Less well known are Detroit’s home-grown efforts to make positive neighborhood change despite disinvestment and sometimes tone-deaf state oversight. In 2010, Detroit launched a 24-month visioning process intended to engage a high percentage of Detroit’s 700,000 residents in the crafting of a 50-year framework for Detroit’s future. Instead of focusing on bad things to be removed, this process focused on building on Detroit’s many assets.

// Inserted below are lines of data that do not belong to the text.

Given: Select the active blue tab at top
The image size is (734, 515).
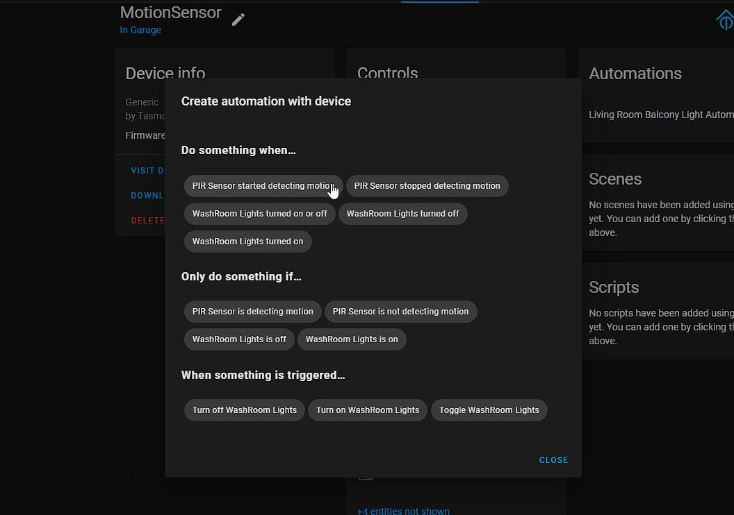Looking at the screenshot, I should [x=439, y=2].
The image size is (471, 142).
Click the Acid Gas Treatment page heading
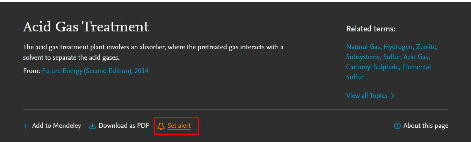86,27
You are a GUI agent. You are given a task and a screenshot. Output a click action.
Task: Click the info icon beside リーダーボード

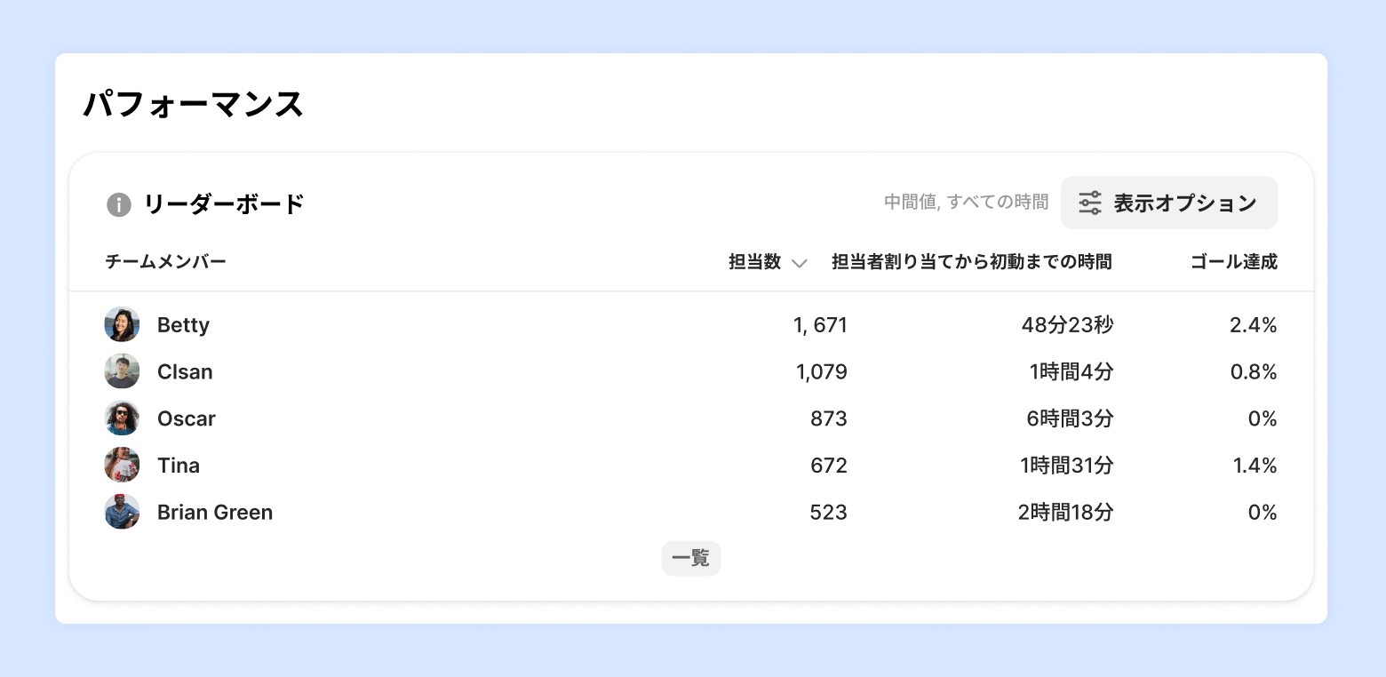pos(119,204)
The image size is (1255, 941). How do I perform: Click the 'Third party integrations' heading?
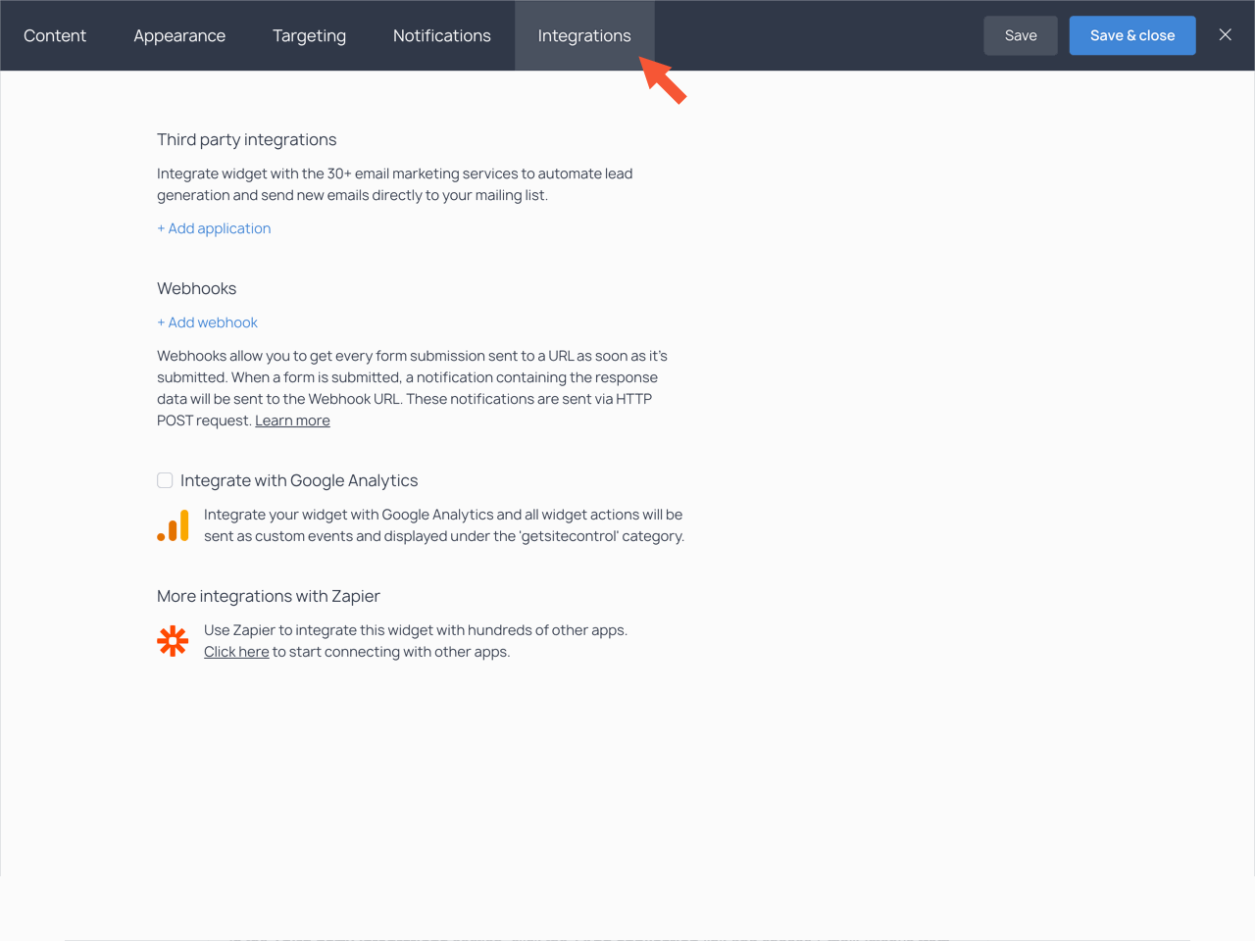(246, 139)
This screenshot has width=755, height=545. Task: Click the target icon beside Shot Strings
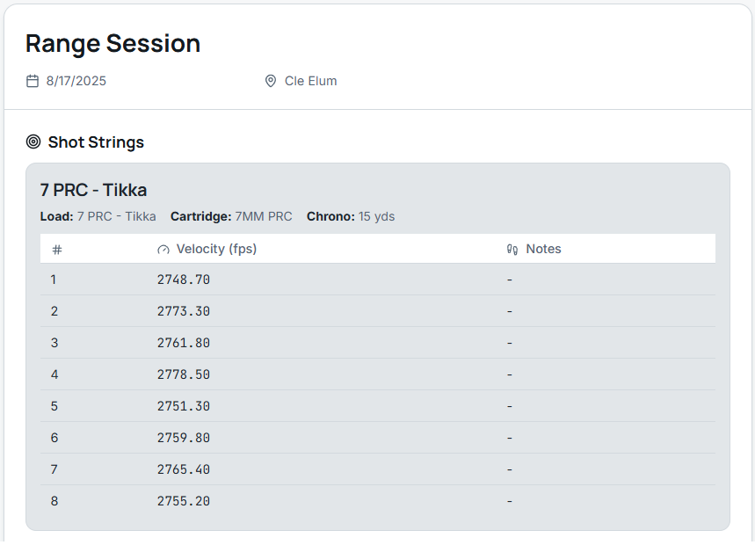click(33, 142)
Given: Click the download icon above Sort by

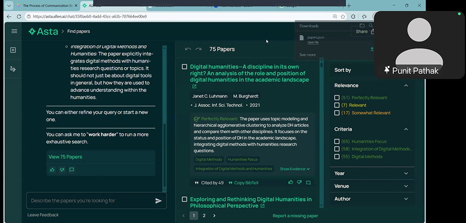Looking at the screenshot, I should coord(372,49).
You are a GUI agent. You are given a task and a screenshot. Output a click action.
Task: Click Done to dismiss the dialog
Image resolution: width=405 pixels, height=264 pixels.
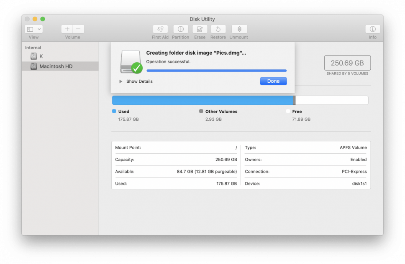coord(273,81)
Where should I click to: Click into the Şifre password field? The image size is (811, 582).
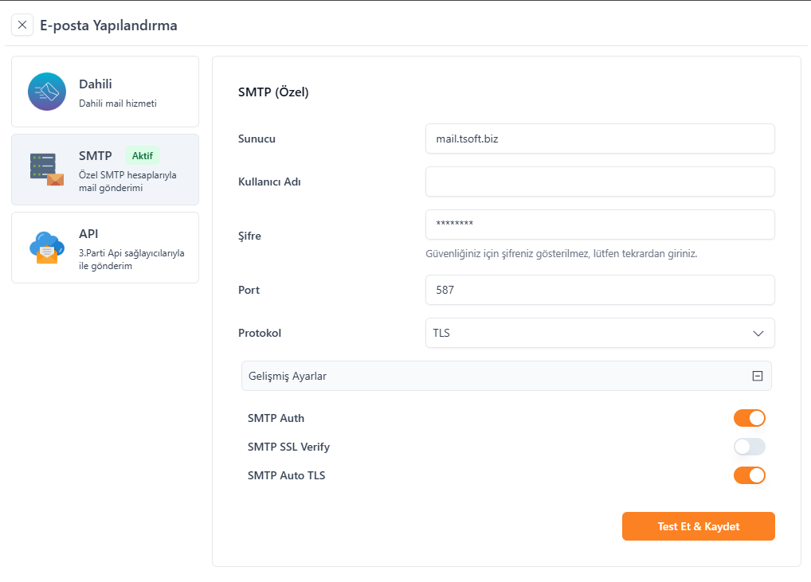coord(599,225)
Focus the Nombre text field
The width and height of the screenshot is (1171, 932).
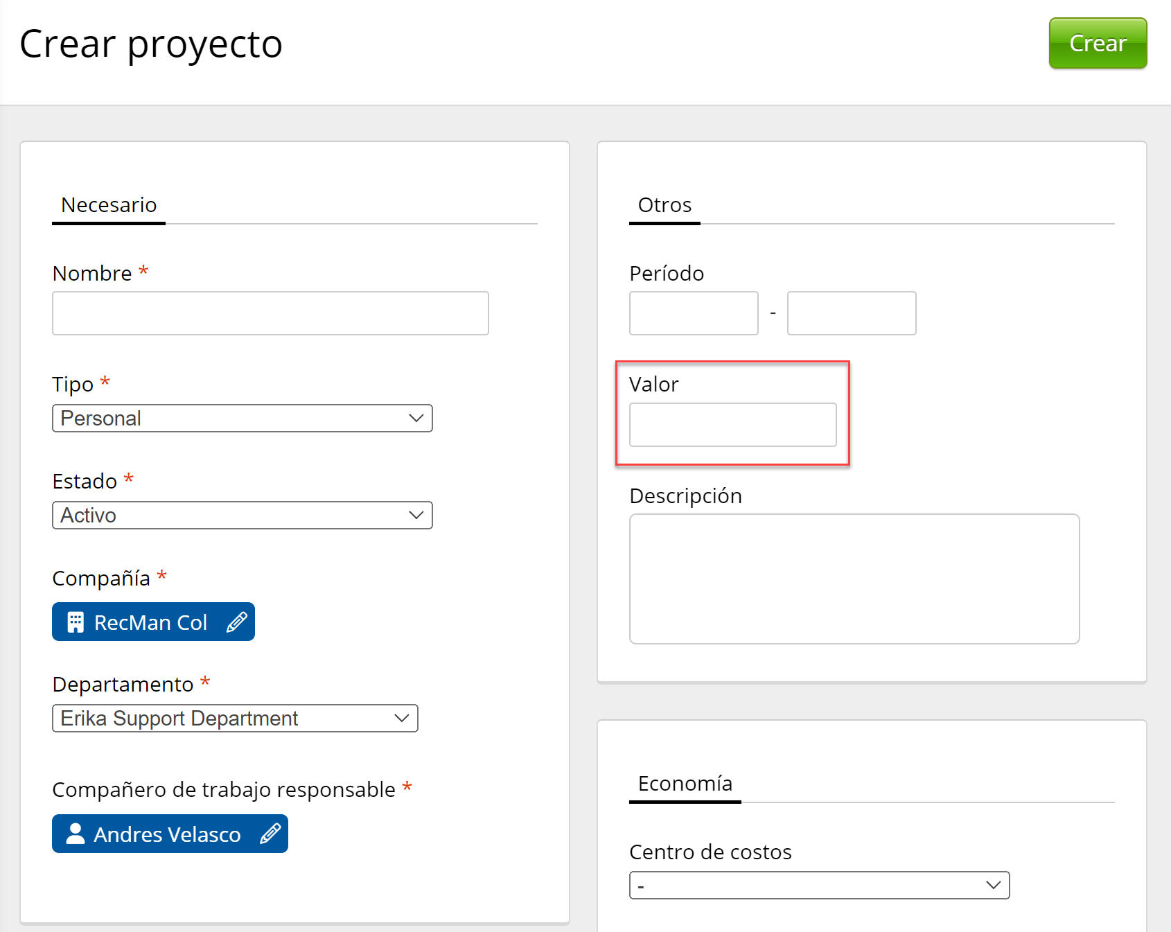(x=270, y=313)
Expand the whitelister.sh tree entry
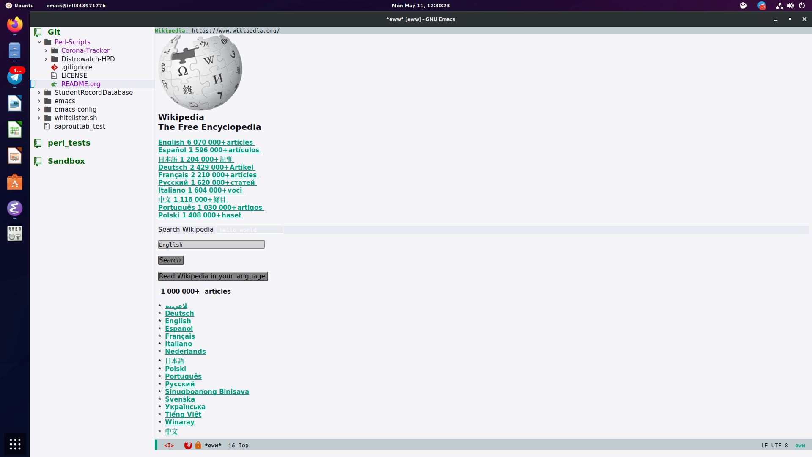The height and width of the screenshot is (457, 812). [x=39, y=118]
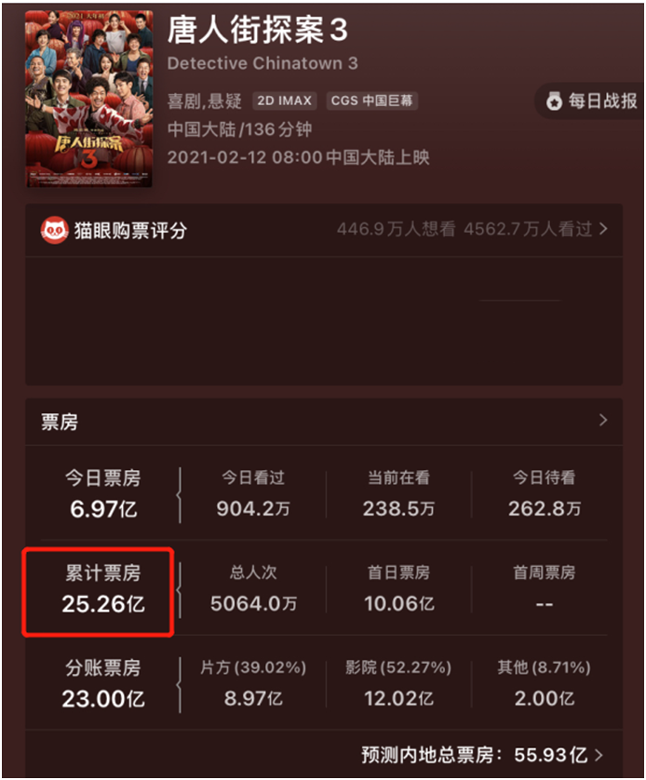
Task: Click the Maoyan cat logo icon
Action: 54,230
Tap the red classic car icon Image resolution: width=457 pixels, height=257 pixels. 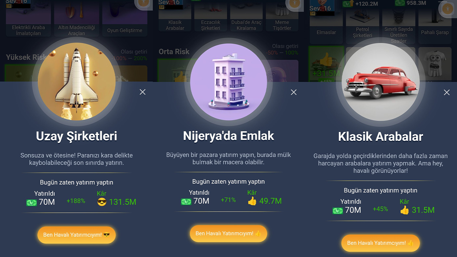pyautogui.click(x=381, y=82)
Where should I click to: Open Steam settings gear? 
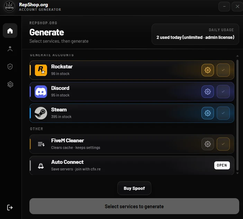[207, 113]
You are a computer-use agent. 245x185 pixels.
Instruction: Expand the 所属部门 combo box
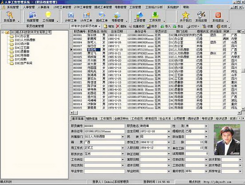click(x=123, y=137)
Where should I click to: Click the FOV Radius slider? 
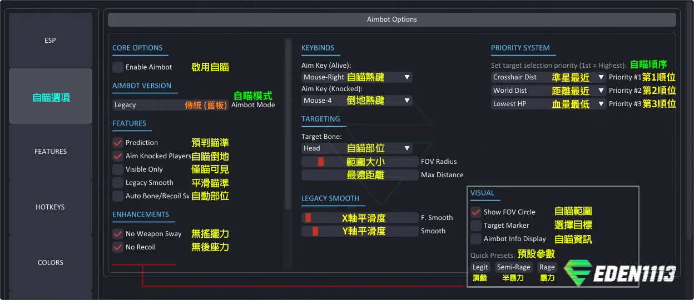tap(359, 162)
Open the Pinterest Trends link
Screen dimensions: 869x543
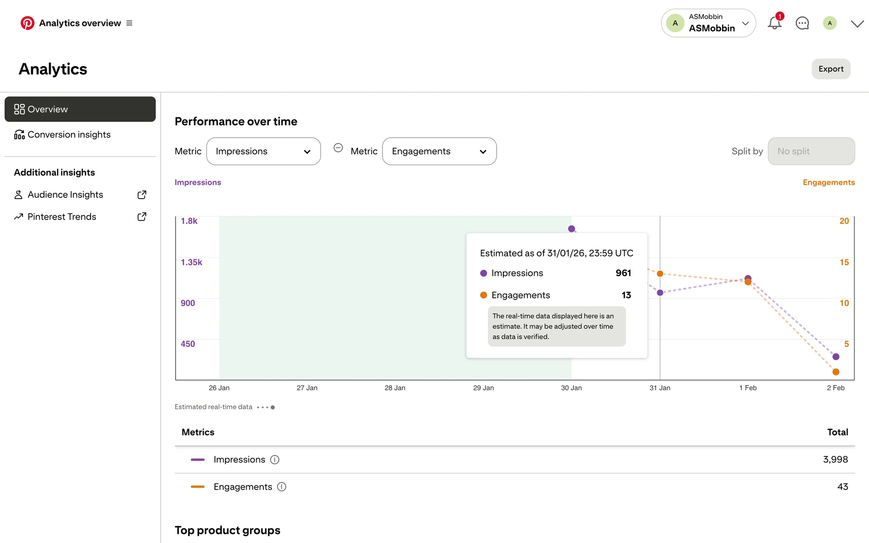pyautogui.click(x=62, y=217)
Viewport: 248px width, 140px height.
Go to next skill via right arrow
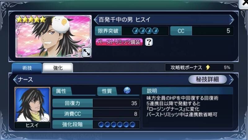click(x=231, y=79)
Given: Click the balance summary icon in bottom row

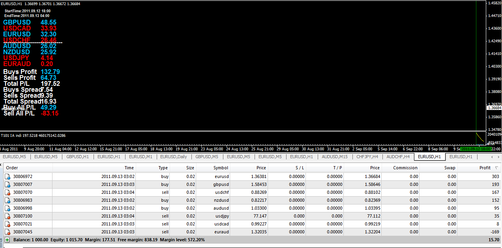Looking at the screenshot, I should coord(7,240).
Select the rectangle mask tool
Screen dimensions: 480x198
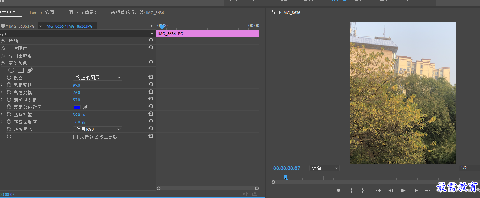21,70
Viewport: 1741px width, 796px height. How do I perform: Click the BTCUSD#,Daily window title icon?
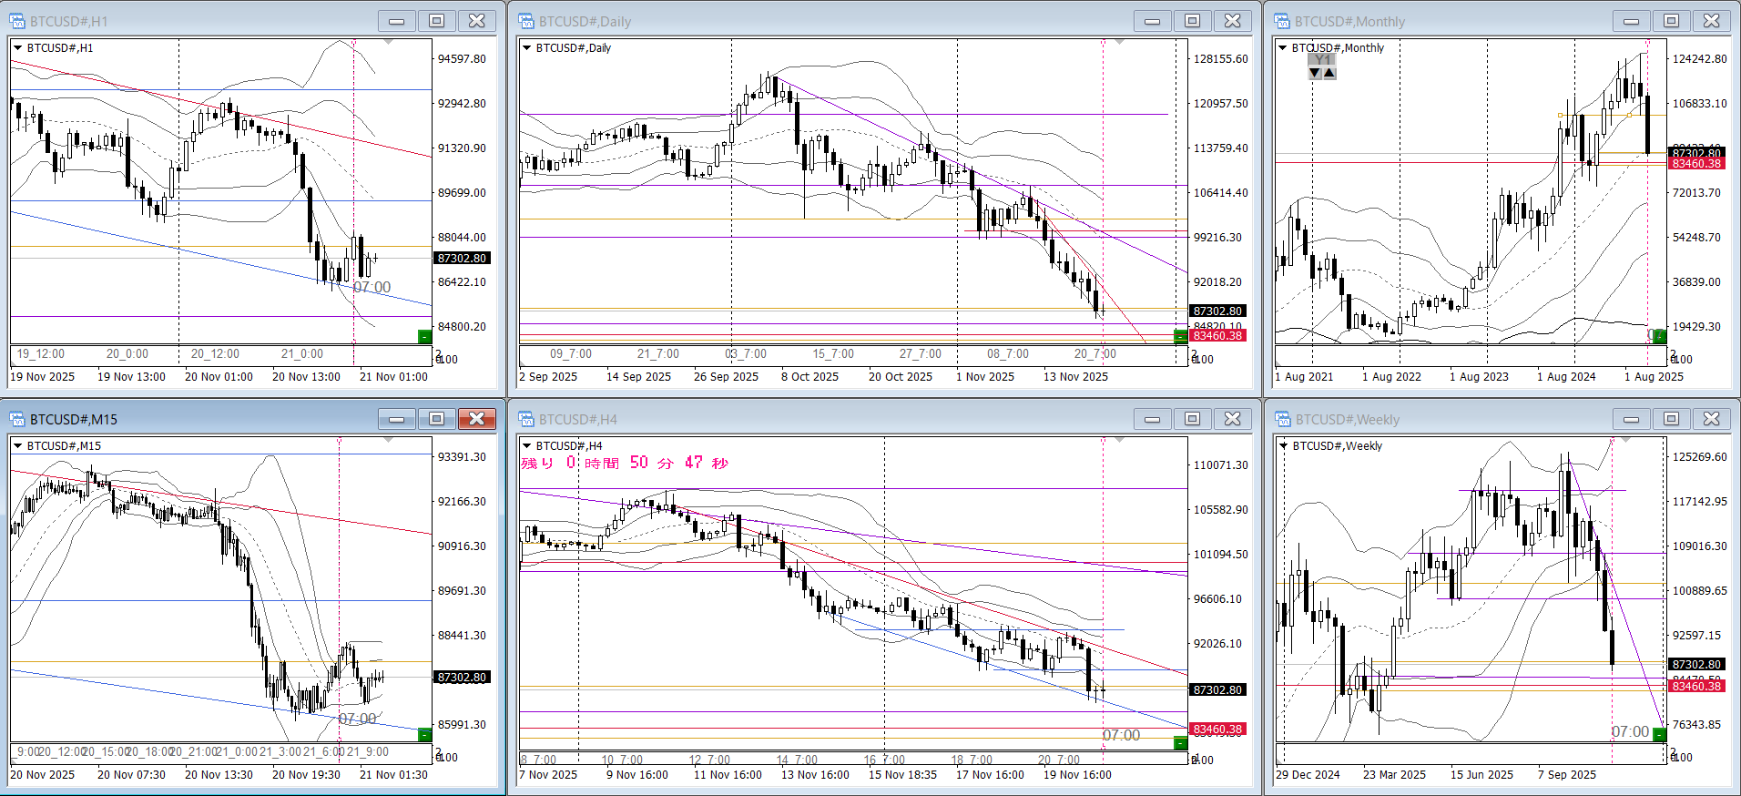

The visioning process produced a 50-year framework—Detroit Future City—driven by a cohort of resident leaders known collectively as Impact Detroit. After the framework was finalized, this group launched a series of pilot projects across the city to actively engage residents in the physical manifestation of that future. The first such project—the Skinner Playfield Project and its corresponding Safe Routes to School Initiative in the Denby neighborhood—is a story of incredible collaboration, of grassroots youth leadership, and of hope.
During the Detroit Future City (DFC) visioning process, it become clear that “brain drain” was a common concern; Detroit’s young people were an asset worth working harder to retain. As student leader Hakeem Weatherspoon explained, “In 2014, out of the 12% of the population that graduated from high school, only 1% came back to the City of Detroit…. I think that it is shocking—why don’t you give back to the city that made you?”
To better engage young people directly with the design of their city’s future, Sandra Turner-Handy, an Impact Detroit leader and community organizer from the Denby neighborhood, worked with Jonathan Hui, a local high school teacher, to integrate the Detroit Future City framework across all four years of the curriculum. Sandra and Jonathan collaborated with the Detroit Community Design Collaborative (DCDC), which was central to the DFC planning process and continues to provide supportive infrastructure for Impact Detroit.
The Denby neighborhood was not yet receiving substantial municipal assistance, so Sandra easily convinced other Impact leaders to focus their first pilot project there. Further, the DFC cited schools as potential community hubs that would serve all neighborhoods and all residents during off-school hours, so this project would model that important concept as well. Most importantly, the Denby neighborhood needed to see change, and that change needed to be locally grown.
Working with Impact, Denby High School developed a new senior year curriculum, engaging students with urban planning and city improvement in each of their classes. As a capstone experience, students draw from their research to take part in an applied, change-oriented project in Detroit. After successfully getting an abandoned apartment building torn down and helping to weave smaller resident organizations into a Denby Neighborhood Alliance (DNA), the students began more boldly asserting their creative ideas.
Denby’s mostly residential streets are lined with beautiful bungalow-style homes, but vacancy now also marks those homes. Northeast Detroit leads the City in foreclosures—with over 12,000 households losing their homes since 2008 through mortgage or tax foreclosures in the 48205 zipcode, which encapsulates most of Denby.
Imagine being one of Denby’s more than 6,200 children, trying to walk to school in one of the most crime-ridden neighborhoods in the country. The foreclosure rate within a quarter-mile of Denby High School is 16.66%, meaning every sixth house is likely covered in vines, boarded up, marked in spray-paint with a large X to note its abandonment, and potentially housing nefarious activities. It is no surprise, then, that when Denby youth were asked what they cared most about in the community, the most popular subject of interest was crime and the second was land use.